**PROBLEM TO WORK ON:** Identify and copy all lines of the material where the string "agent" is found.

**STORED DATA:**
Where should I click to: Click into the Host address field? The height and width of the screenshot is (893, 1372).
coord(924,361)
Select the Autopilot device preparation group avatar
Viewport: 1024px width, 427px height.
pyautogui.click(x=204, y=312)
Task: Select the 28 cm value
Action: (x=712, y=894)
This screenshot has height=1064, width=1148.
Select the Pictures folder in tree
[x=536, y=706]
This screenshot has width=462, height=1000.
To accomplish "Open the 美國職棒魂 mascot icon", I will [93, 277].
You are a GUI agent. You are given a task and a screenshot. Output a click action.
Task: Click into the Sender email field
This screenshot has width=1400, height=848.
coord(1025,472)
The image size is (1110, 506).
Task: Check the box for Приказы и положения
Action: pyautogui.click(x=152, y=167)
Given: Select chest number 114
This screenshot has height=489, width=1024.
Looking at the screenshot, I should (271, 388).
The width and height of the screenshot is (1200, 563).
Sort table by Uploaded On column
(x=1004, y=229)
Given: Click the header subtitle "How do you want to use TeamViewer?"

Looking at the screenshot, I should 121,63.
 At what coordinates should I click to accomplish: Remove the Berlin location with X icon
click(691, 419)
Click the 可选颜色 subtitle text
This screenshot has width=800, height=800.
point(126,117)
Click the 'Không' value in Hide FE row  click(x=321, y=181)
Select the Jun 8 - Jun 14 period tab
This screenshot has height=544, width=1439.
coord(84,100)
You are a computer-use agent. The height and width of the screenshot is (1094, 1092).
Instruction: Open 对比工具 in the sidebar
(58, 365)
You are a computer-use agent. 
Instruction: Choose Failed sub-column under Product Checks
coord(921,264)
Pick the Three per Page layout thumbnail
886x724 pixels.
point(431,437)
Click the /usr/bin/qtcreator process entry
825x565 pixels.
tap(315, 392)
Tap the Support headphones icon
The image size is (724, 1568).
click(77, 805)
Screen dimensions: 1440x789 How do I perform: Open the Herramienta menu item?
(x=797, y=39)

**ANSWER SECTION:**
You are a GUI agent. You are given a task and a screenshot. Output a click action.
You are a computer-use agent. The height and width of the screenshot is (1094, 1092).
You are a computer-use agent. 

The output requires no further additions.